Büyük Selçuklular, henüz devletlerini kurmuşken
önemli bir mücadeleye daha girmişlerdi: İslam dünyası liderliği savaşı.
Selçuklu sultanları kendilerini dünyevî lider, Abbasî halifelerini de dinî
lider olarak tanıtmış ve bu iki gücün birleşmesi için taraflar akrabalık tesis
etme yoluna gitmişlerdi.

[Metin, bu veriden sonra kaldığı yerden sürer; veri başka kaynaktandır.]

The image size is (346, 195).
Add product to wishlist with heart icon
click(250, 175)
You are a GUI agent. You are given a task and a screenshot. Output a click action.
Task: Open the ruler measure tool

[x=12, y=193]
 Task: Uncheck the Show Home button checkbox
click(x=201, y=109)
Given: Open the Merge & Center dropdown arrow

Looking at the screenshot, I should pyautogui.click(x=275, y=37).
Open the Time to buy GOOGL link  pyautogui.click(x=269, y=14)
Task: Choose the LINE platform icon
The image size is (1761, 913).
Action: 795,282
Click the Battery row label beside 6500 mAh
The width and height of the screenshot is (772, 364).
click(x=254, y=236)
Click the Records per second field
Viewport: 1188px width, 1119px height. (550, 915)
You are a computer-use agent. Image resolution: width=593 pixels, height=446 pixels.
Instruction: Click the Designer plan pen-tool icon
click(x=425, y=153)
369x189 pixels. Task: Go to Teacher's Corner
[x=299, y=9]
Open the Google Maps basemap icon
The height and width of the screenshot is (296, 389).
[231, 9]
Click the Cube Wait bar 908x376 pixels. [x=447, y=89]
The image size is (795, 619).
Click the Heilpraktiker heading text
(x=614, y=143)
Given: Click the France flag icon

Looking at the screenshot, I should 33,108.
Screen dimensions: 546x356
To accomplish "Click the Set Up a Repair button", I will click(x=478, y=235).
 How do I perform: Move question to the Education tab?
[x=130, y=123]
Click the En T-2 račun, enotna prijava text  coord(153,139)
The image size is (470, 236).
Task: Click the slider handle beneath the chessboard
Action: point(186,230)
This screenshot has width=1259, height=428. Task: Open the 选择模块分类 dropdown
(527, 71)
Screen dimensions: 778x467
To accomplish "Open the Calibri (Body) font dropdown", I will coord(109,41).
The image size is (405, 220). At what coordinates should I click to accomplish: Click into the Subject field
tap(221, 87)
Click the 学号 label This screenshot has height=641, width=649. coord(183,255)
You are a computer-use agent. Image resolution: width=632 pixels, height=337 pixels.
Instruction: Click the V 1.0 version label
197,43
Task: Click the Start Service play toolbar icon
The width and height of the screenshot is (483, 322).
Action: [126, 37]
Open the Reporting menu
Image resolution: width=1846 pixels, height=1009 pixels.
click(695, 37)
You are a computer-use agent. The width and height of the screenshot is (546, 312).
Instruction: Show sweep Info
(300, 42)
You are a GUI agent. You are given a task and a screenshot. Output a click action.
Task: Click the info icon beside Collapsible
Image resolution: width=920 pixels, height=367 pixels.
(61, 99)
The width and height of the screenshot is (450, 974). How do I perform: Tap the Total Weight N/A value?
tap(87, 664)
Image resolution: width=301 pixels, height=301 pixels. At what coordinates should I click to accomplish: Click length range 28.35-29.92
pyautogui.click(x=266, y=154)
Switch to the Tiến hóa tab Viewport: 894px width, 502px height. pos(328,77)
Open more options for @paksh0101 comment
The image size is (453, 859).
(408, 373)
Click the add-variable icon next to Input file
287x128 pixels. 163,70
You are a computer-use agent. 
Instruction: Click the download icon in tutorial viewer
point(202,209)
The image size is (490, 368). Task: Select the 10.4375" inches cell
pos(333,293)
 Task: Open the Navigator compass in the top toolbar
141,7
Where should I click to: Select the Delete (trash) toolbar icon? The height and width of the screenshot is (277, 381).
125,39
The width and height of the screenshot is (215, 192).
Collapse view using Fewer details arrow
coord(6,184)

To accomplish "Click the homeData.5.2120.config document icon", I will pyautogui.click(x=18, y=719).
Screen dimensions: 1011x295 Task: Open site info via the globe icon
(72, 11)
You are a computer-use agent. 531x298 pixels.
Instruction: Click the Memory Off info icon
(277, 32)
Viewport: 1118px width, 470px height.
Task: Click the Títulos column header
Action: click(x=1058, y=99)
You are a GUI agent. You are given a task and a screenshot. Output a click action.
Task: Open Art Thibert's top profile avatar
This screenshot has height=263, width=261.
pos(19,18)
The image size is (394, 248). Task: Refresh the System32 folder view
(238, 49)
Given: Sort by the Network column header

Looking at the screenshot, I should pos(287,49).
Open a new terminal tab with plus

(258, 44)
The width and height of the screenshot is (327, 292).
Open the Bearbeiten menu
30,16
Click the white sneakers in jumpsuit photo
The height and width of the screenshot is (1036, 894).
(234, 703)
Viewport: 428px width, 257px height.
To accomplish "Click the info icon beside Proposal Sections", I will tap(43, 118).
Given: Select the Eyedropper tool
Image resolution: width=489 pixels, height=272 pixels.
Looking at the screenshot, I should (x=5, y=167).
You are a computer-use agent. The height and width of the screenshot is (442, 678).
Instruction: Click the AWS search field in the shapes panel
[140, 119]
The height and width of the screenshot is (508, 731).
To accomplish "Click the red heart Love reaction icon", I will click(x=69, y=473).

Böylece iki hanedan hem birbirine daha da yakınlaşmış,
siyasî ve dinî gücün birleşmesi ile diğer devletlere karşı da daha güçlü bir
duruş sergilemişlerdir.
Tuğrul Bey’in, halifenin kızı ile evlenmesi,
Selçukluların siyasî gücü elde etmeye ve İslam dünyasında kendilerine önce yer
edinmeye, ardından da liderlik sıfatını almaya çalıştıkları bir dönemde
gerçekleşmiştir. Bu, oldukça önemli bir hadise olup, çalışmada görüleceği
üzere, hiç de olağan karşılanan ve kolay gerçekleşen bir evlilik olmamıştır.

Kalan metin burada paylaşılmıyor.